------ THE RECORDS
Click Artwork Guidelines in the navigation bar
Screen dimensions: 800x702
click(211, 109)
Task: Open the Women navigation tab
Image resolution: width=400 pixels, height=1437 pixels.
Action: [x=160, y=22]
------------
------ THE RECORDS
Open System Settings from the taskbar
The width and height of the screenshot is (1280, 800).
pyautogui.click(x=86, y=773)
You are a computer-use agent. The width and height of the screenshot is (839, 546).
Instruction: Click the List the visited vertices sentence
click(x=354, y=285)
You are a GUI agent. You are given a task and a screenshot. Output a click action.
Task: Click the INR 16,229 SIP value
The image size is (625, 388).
------------
------ THE RECORDS
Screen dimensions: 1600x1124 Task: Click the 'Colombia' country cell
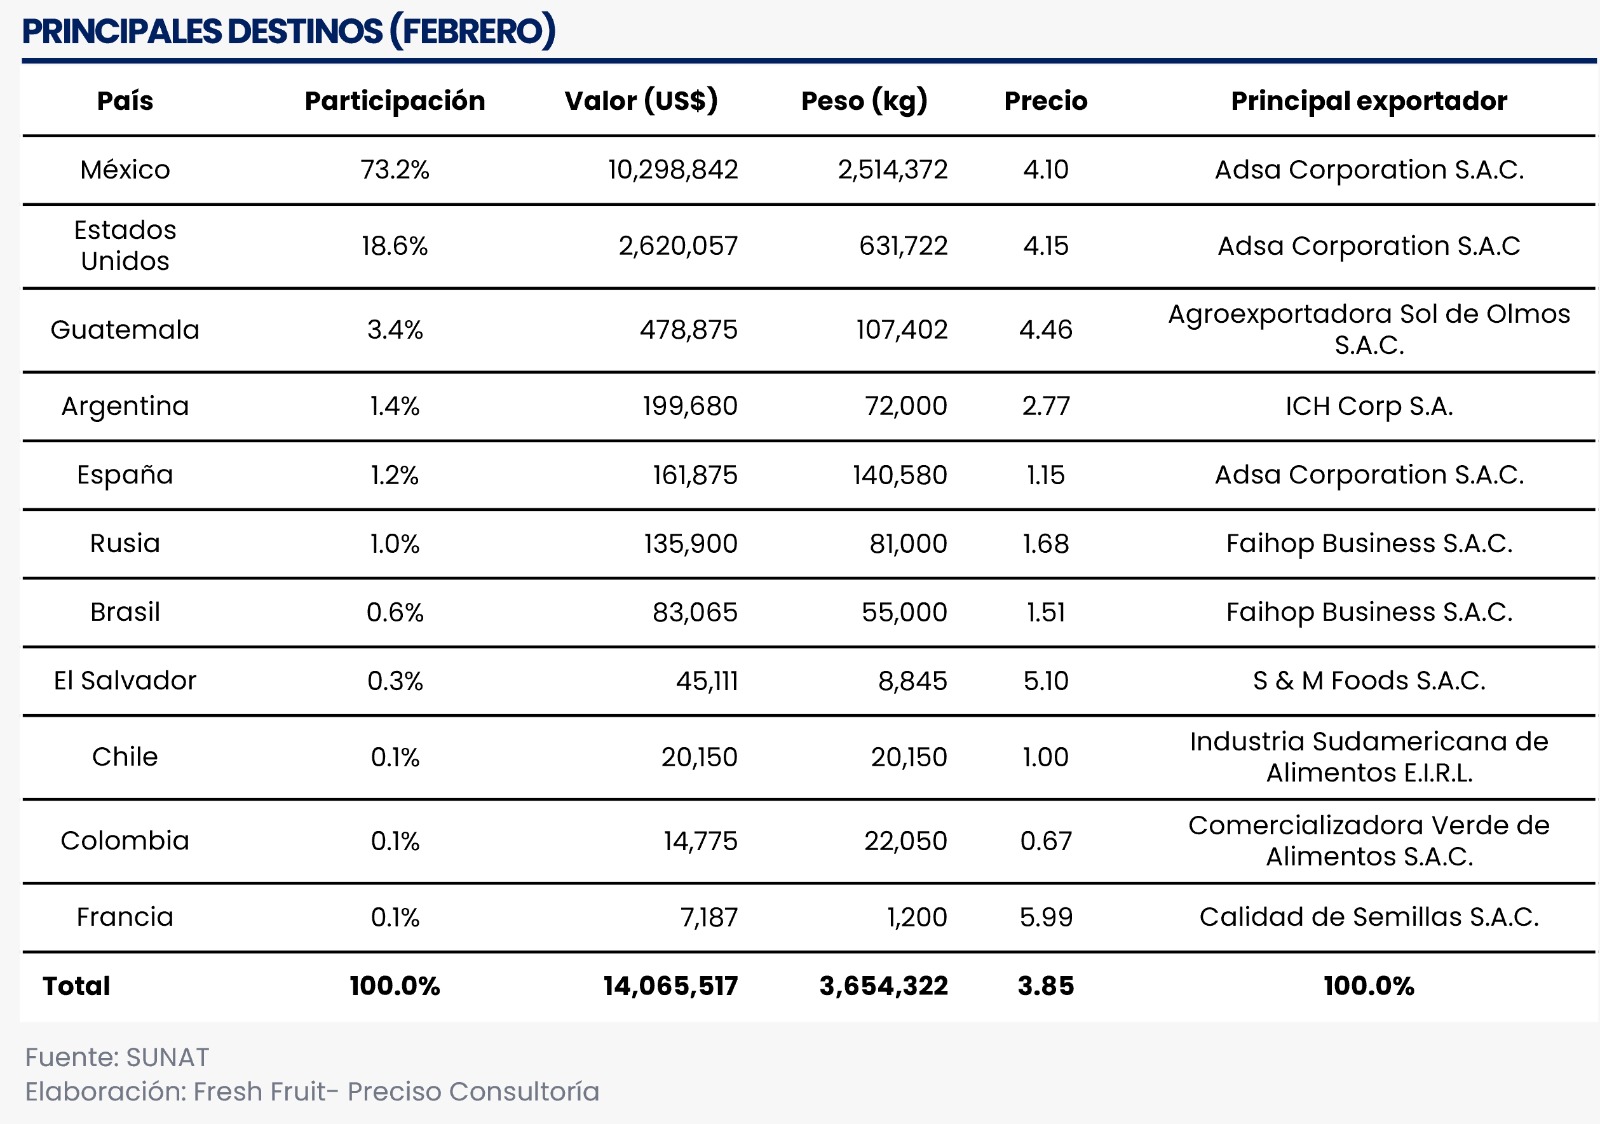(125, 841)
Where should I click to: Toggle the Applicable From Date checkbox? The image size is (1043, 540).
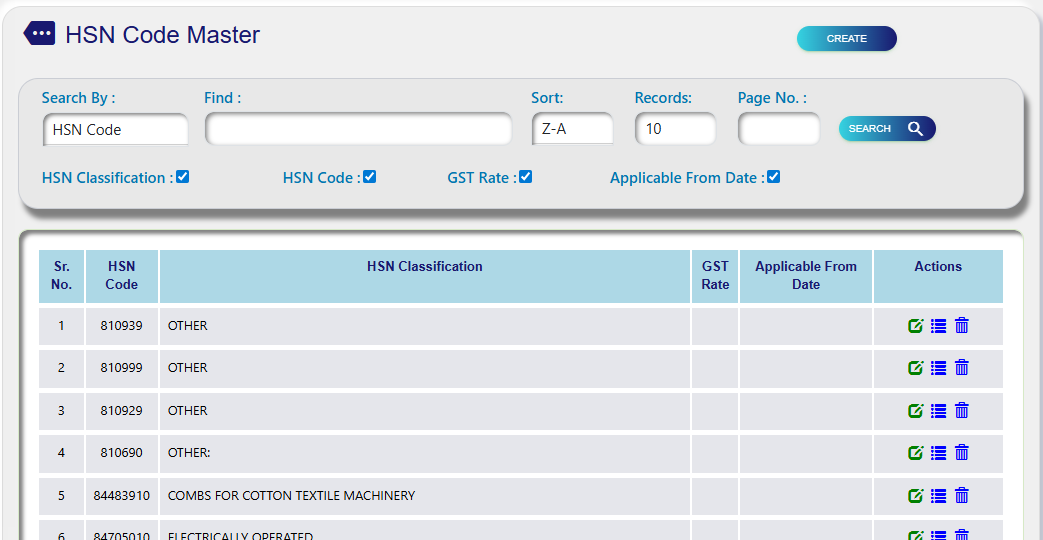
------------
▶ [YOUR INSTRUCTIONS]: Convert the records starting with the line that contains "Task: Open the Women navigation tab" and going on through the line that contains "Action: [x=160, y=22]" into a JSON list of strings, one string for each line, leaving out any blank lines.

▶ [REPLY]:
[
  "Task: Open the Women navigation tab",
  "Image resolution: width=400 pixels, height=1437 pixels.",
  "Action: [x=160, y=22]"
]